● **Task instructions**:
The records that follow must be transcribed exactly, each one in full.

● **Provided records**:
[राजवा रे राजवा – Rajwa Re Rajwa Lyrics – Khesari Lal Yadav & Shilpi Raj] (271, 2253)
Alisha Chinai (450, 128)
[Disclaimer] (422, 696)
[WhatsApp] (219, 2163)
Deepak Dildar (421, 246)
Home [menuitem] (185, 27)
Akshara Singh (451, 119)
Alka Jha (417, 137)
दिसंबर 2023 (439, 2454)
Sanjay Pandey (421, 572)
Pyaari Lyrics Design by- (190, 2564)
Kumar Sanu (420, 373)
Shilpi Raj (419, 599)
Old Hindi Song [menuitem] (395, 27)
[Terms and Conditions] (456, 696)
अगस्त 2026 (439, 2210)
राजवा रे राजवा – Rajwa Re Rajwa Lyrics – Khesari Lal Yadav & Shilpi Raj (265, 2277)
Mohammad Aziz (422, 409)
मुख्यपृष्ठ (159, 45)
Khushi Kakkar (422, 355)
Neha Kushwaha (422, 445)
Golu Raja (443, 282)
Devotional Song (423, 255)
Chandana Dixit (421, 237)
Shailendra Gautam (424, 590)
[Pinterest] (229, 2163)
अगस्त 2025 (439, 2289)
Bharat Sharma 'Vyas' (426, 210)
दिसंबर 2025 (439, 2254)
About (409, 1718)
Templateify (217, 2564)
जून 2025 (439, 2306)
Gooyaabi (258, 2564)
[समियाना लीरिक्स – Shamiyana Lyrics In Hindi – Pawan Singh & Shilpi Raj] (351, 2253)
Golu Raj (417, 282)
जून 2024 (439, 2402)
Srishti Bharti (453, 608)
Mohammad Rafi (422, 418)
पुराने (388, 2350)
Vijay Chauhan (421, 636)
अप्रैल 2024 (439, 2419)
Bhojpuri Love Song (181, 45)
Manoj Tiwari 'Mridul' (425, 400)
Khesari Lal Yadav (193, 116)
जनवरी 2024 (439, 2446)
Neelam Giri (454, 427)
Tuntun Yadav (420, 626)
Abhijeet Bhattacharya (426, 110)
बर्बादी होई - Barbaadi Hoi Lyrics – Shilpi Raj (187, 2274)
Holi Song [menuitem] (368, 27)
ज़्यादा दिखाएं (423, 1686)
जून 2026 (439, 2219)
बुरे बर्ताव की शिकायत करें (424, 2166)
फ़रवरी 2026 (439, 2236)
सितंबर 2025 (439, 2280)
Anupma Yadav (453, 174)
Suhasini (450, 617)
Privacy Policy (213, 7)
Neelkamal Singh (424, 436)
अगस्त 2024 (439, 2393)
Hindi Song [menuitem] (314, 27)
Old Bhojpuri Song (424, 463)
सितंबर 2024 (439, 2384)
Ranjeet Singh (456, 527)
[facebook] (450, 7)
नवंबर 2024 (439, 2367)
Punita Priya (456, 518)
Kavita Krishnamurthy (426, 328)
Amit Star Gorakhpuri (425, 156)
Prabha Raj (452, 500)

● **Answer to this task**:
[राजवा रे राजवा – Rajwa Re Rajwa Lyrics – Khesari Lal Yadav & Shilpi Raj] (271, 2253)
Alisha Chinai (450, 128)
[Disclaimer] (422, 696)
[WhatsApp] (219, 2163)
Deepak Dildar (421, 246)
Home [menuitem] (185, 27)
Akshara Singh (451, 119)
Alka Jha (417, 137)
दिसंबर 2023 (439, 2454)
Sanjay Pandey (421, 572)
Pyaari Lyrics Design by- (190, 2564)
Kumar Sanu (420, 373)
Shilpi Raj (419, 599)
Old Hindi Song [menuitem] (395, 27)
[Terms and Conditions] (456, 696)
अगस्त 2026 (439, 2210)
राजवा रे राजवा – Rajwa Re Rajwa Lyrics – Khesari Lal Yadav & Shilpi Raj (265, 2277)
Mohammad Aziz (422, 409)
मुख्यपृष्ठ (159, 45)
Khushi Kakkar (422, 355)
Neha Kushwaha (422, 445)
Golu Raja (443, 282)
Devotional Song (423, 255)
Chandana Dixit (421, 237)
Shailendra Gautam (424, 590)
[Pinterest] (229, 2163)
अगस्त 2025 (439, 2289)
Bharat Sharma 'Vyas' (426, 210)
दिसंबर 2025 (439, 2254)
About (409, 1718)
Templateify (217, 2564)
जून 2025 (439, 2306)
Gooyaabi (258, 2564)
[समियाना लीरिक्स – Shamiyana Lyrics In Hindi – Pawan Singh & Shilpi Raj] (351, 2253)
Golu Raj (417, 282)
जून 2024 (439, 2402)
Srishti Bharti (453, 608)
Mohammad Rafi (422, 418)
पुराने (388, 2350)
Vijay Chauhan (421, 636)
अप्रैल 2024 (439, 2419)
Bhojpuri Love Song (181, 45)
Manoj Tiwari 'Mridul' (425, 400)
Khesari Lal Yadav (193, 116)
जनवरी 2024 (439, 2446)
Neelam Giri (454, 427)
Tuntun Yadav (420, 626)
Abhijeet Bhattacharya (426, 110)
बर्बादी होई - Barbaadi Hoi Lyrics – Shilpi Raj (187, 2274)
Holi Song [menuitem] (368, 27)
ज़्यादा दिखाएं (423, 1686)
जून 2026 (439, 2219)
बुरे बर्ताव की शिकायत करें (424, 2166)
फ़रवरी 2026 (439, 2236)
सितंबर 2025 (439, 2280)
Anupma Yadav (453, 174)
Suhasini (450, 617)
Privacy Policy (213, 7)
Neelkamal Singh (424, 436)
अगस्त 2024 (439, 2393)
Hindi Song [menuitem] (314, 27)
Old Bhojpuri Song (424, 463)
सितंबर 2024 (439, 2384)
Ranjeet Singh (456, 527)
[facebook] (450, 7)
नवंबर 2024 (439, 2367)
Punita Priya (456, 518)
Kavita Krishnamurthy (426, 328)
Amit Star Gorakhpuri (425, 156)
Prabha Raj (452, 500)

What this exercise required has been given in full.